Queen Camilla
- First edition
- Author: Sue Townsend
- Language: English
- Publisher: Penguin Books
- Publication date: 2006
- Publication place: United Kingdom
- Preceded by: The Queen and I

= Queen Camilla (novel) =

2006 novel by Sue Townsend

Queen Camilla is a satirical novel by the British author Sue Townsend.

It was published in the UK on 26 October 2006 by Penguin Books and is a sequel to her novel The Queen and I. Most of the Hell Close neighbours from the earlier novel are also in the subsequent book.

==Plot summary==
It follows Queen Elizabeth II, Charles, Prince of Wales and his wife, Camilla, Duchess of Cornwall, who, at the start of the novel, have been living for the last 13 years on the Flowers Estate, now called the Flowers Exclusion Zone or 'The Fez'. The Fez is the private fiefdom of scaffolding magnate Arthur Grice, Prince William's employer. Grice fancies himself a grand-scale public benefactor; he often wonders why most Fez residents dismiss him as little more than the self-aggrandising businessman he is. He lobbies the Queen for a knighthood, which she cannot grant him, all honours having been abolished.

The exclusion zones are the worst sign of the authoritarian country Britain has become, with almost lock-down security in the Fez. Jack Barker, Cromwell (formerly People's Republican) Party leader and prime minister, is exhausted after 13 years in office, and wants out. The New Conservative ("New Con") Party elects "Boy" English as its new leader; Boy promises to restore the monarchy.

The Queen, now 80, does not want to return to public life; she tells her family she has decided to abdicate. One reason: the Duke of Edinburgh, her husband, suffered a debilitating stroke two years earlier, and is now being (badly) cared for in a nursing home in another part of the Fez. With the Queen's abdication, the Prince of Wales will now become King Charles III – but Camilla will only be his consort, not his queen. Charles refuses to become king unless Camilla is his queen. Prince William then offers, too eagerly for the Queen's liking, to reign in his father's place. Charles consults his friend, MP Nicholas Soames, who tells him there is no constitutional reason Camilla cannot become his queen.

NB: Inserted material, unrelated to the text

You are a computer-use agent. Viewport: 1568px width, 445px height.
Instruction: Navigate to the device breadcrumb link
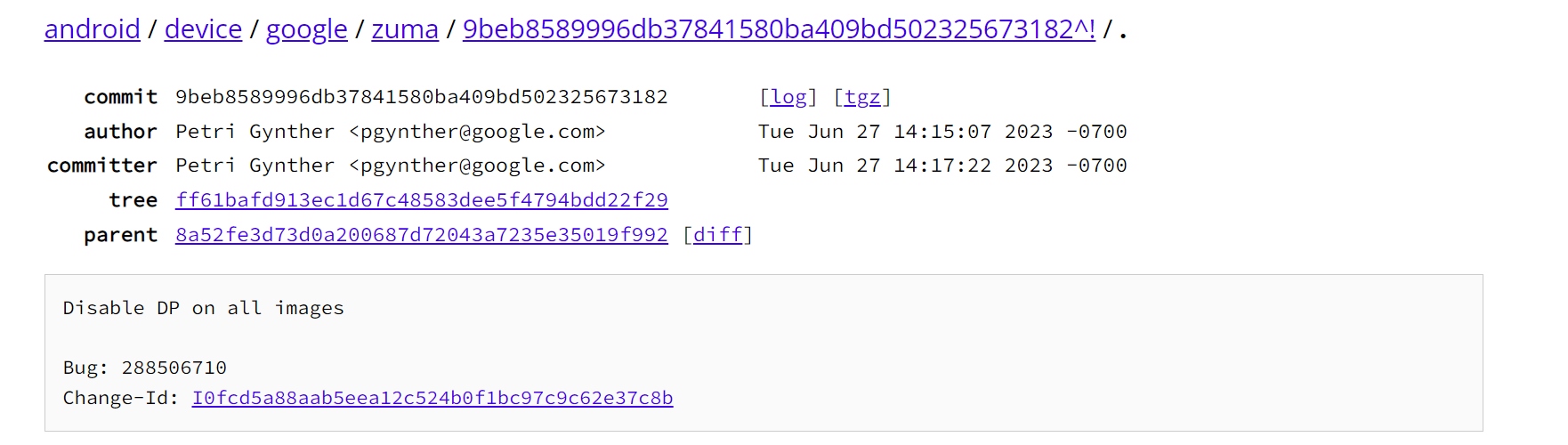coord(203,29)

Enter Graham Cracknall, who claims to be the son of Charles and Camilla, born in 1965. His adoptive parents revealed his biological parentage in a codicil to their will, opened only after both had died. Graham visits Charles and Camilla; the whole family takes an instant dislike to him – particularly after he claims that he, not Prince William, is second in line to the throne after Charles. Graham then attracts the online attention of a mysterious lady named Miranda – who, unknown to him, is a New Con operative in the General Election that is finally called. On learning of the New Con ruse, the enraged Graham goes to the Daily Telegraph with his story; he is not believed, causes a disturbance when thrown out, and ends up in Rampton Hospital. The New Cons win the election, restoring the monarchy as promised, but the Queen follows through on her decision to abdicate, and Charles accedes as king with Camilla as queen. However, the New Cons effectively turn Buckingham Palace into a human zoo, with tourists watching the everyday routine of royals in a form of captivity.